Written instruction:
Reproduce the material below in full, substituting "Find each element" for each occurrence of "Locate each element" and leaving everything else unchanged.

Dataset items
==========

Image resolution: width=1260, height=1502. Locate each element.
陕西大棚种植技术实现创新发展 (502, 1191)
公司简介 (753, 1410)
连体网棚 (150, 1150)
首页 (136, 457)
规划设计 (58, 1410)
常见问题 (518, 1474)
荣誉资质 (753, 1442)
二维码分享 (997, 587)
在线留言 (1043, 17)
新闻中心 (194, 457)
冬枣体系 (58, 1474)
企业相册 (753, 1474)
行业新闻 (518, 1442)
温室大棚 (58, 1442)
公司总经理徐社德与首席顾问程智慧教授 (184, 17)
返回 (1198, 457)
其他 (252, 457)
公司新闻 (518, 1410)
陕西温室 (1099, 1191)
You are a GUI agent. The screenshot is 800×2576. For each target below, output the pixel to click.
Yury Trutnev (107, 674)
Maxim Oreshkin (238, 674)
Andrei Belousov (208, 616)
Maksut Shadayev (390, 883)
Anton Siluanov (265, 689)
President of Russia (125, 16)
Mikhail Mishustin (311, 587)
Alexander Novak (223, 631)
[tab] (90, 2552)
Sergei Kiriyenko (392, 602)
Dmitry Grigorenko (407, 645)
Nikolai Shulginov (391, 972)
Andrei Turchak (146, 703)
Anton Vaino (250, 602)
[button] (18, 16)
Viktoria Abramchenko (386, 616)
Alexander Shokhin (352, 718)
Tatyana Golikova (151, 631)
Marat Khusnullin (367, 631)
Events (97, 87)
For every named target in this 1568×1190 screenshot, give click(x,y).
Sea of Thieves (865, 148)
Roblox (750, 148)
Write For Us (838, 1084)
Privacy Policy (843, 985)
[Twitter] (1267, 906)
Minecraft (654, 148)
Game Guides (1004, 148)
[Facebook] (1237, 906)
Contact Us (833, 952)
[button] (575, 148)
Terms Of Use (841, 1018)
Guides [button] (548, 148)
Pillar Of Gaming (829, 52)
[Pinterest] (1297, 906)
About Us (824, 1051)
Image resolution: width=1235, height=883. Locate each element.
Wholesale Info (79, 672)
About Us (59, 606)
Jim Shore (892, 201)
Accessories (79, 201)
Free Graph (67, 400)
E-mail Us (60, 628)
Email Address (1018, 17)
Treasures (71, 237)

==========

Full answer:
Image resolution: width=1260, height=1502. Find each element.
陕西大棚种植技术实现创新发展 (502, 1191)
公司简介 (753, 1410)
连体网棚 (150, 1150)
首页 (136, 457)
规划设计 (58, 1410)
常见问题 (518, 1474)
荣誉资质 (753, 1442)
二维码分享 (997, 587)
在线留言 (1043, 17)
新闻中心 (194, 457)
冬枣体系 (58, 1474)
企业相册 (753, 1474)
行业新闻 (518, 1442)
温室大棚 (58, 1442)
公司总经理徐社德与首席顾问程智慧教授 (184, 17)
返回 (1198, 457)
其他 (252, 457)
公司新闻 (518, 1410)
陕西温室 (1099, 1191)
You are a GUI agent. The screenshot is 800×2576. For each target below, output the pixel to click.
Yury Trutnev (107, 674)
Maxim Oreshkin (238, 674)
Andrei Belousov (208, 616)
Maksut Shadayev (390, 883)
Anton Siluanov (265, 689)
President of Russia (125, 16)
Mikhail Mishustin (311, 587)
Alexander Novak (223, 631)
[tab] (90, 2552)
Sergei Kiriyenko (392, 602)
Dmitry Grigorenko (407, 645)
Nikolai Shulginov (391, 972)
Andrei Turchak (146, 703)
Anton Vaino (250, 602)
[button] (18, 16)
Viktoria Abramchenko (386, 616)
Alexander Shokhin (352, 718)
Tatyana Golikova (151, 631)
Marat Khusnullin (367, 631)
Events (97, 87)
For every named target in this 1568×1190 screenshot, give click(x,y).
Sea of Thieves (865, 148)
Roblox (750, 148)
Write For Us (838, 1084)
Privacy Policy (843, 985)
[Twitter] (1267, 906)
Minecraft (654, 148)
Game Guides (1004, 148)
[Facebook] (1237, 906)
Contact Us (833, 952)
[button] (575, 148)
Terms Of Use (841, 1018)
Guides [button] (548, 148)
Pillar Of Gaming (829, 52)
[Pinterest] (1297, 906)
About Us (824, 1051)
Image resolution: width=1235, height=883. Find each element.
Wholesale Info (79, 672)
About Us (59, 606)
Jim Shore (892, 201)
Accessories (79, 201)
Free Graph (67, 400)
E-mail Us (60, 628)
Email Address (1018, 17)
Treasures (71, 237)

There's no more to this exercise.